Die Werbung mit einer Unverbindlichen Preisempfehlung des Herstellers ist irreführend und damit unzulässig, wenn die Empfehlung im Zeitpunkt der Werbung nicht mehr gültig ist. Handelt es sich um ein Auslaufmodell und ist die Preisempfehlung daher veraltet, muss der Werbende deutlich hierauf hinweisen.

Unlauter ist auch die Werbung mit Warenangeboten, wenn der Unternehmer die Absicht verfolgt, den Verbraucher nach Bestellung auf den Kauf eines Nachfolgemodells umzulenken, indem er das bestellte Modell als nicht mehr lieferbar darstellt oder sich weigert, die bestellte Ware zu liefern.

Landgericht Wuppertal

Urteil vom 24.02.2014

Az.: 12 O 43/10

Tenor

I.
Die Beklagte wird verurteilt,

1.
es bei Meidung eines für jeden Fall der Zuwiderhandlung festzusetzenden Ordnungsgelds in Höhe von bis zu 250.000,00 EUR, ersatzweise Ordnungshaft bis zu 6 Monaten oder Ordnungshaft bis zu 6 Monaten zu unterlassen, im geschäftlichen Verkehr

a)

- [ERFASSTE ANGABEN]
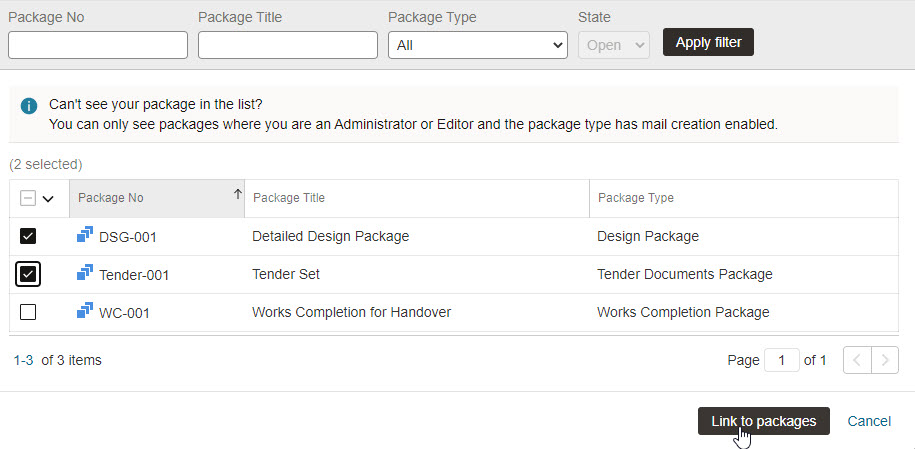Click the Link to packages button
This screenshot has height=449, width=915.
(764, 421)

--

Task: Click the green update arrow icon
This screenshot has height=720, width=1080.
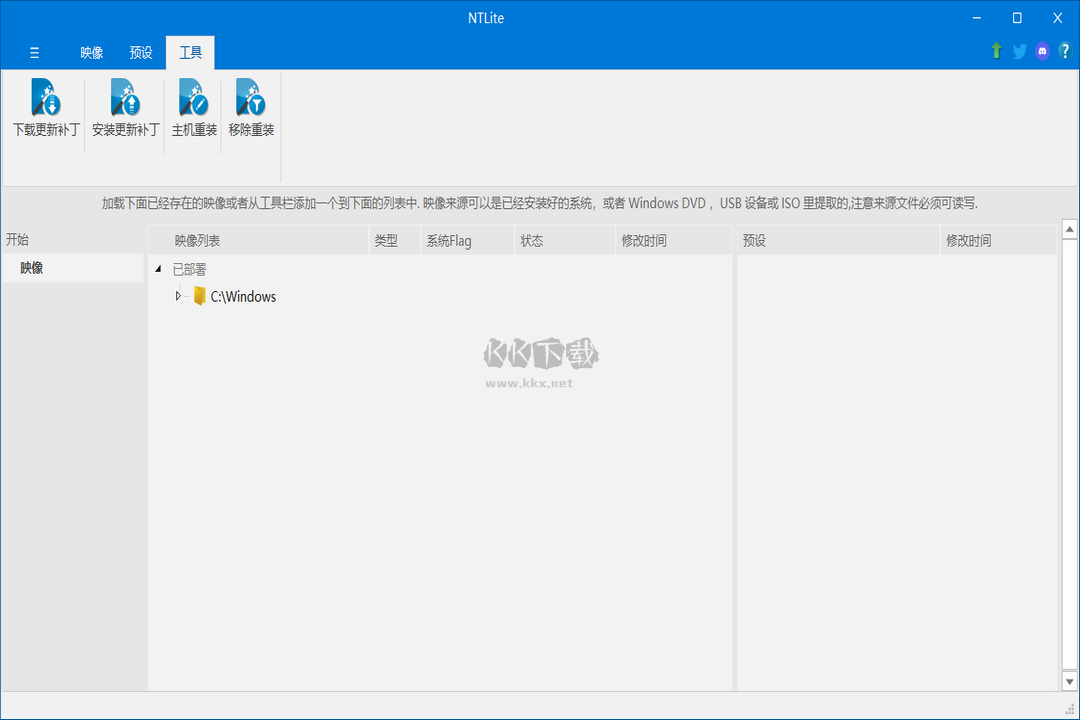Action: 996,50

- [GESTELLTE AUFGABE 1] Bis zu welcher Höhe kann laut dem Urteil zur Werbung mit Preisempfehlungen für jeden Fall der Zuwiderhandlung ein Ordnungsgeld festgesetzt werden?
- [GESTELLTE AUFGABE 2] Setze das Urteil zur Werbung mit veralteten Preisempfehlungen nach dem Punkt „a)“ fort.

- [ERGEBNIS 1] Bis zu 250.000,00 EUR.

- [ERGEBNIS 2]
gegenüber Verbrauchern Nähmaschinen und Bügelpressen unter Angabe von Preis und Produktbeschreibung im Onlineshop zum Verkauf anzubieten und nach Bestellung durch Verbraucher die Kunden anzurufen und ihnen andere als die bestellten Modelle beispielsweise Nachfolgemodelle zum Kauf anzubieten, um sie dabei von der ursprünglichen Bestellung umzulenken, indem das bestellte Modell entweder als nicht lieferbar dargestellt wird oder so beschrieben wird, dass es als eine fehlerhafte Ausführung der Ware (wie Ausstellungsstücke anstelle der angebotenen und bestellten Neuware) dargestellt wird und/oder dieses fehlerhafte Modell zu liefern und/oder indem sie sich weigert, die beworbenen Waren zu liefern oder innerhalb vertretbarer Zeit zu liefern, wie sofort nach Bestelleingang bei den mit der Lieferzeitangabe: “sofort lieferbar” beworbenen Waren;

b)
in Preisgegenüberstellungen mit Unverbindlichen Preisempfehlungen zu werben, wenn diese vom Hersteller nicht mehr ausgesprochen werden, wenn die Produkte selbst nicht als Auslaufmodell bezeichnet sind;

c)
Telefonwerbung gegenüber Verbrauchern zu betreiben, die eine ausdrückliche vorherige Einwilligung für diese Form der werblichen Ansprache nicht erteilt haben;

2.
an den Kläger 208,65 EUR zzgl. Zinsen in Höhe von fünf Prozentpunkten über dem Basiszinssatz seit dem 12.05.2010 zu zahlen.

II.
Die Kosten des Rechtsstreits werden dem Kläger zu 30 % und der Beklagten zu 70 % auferlegt.

III.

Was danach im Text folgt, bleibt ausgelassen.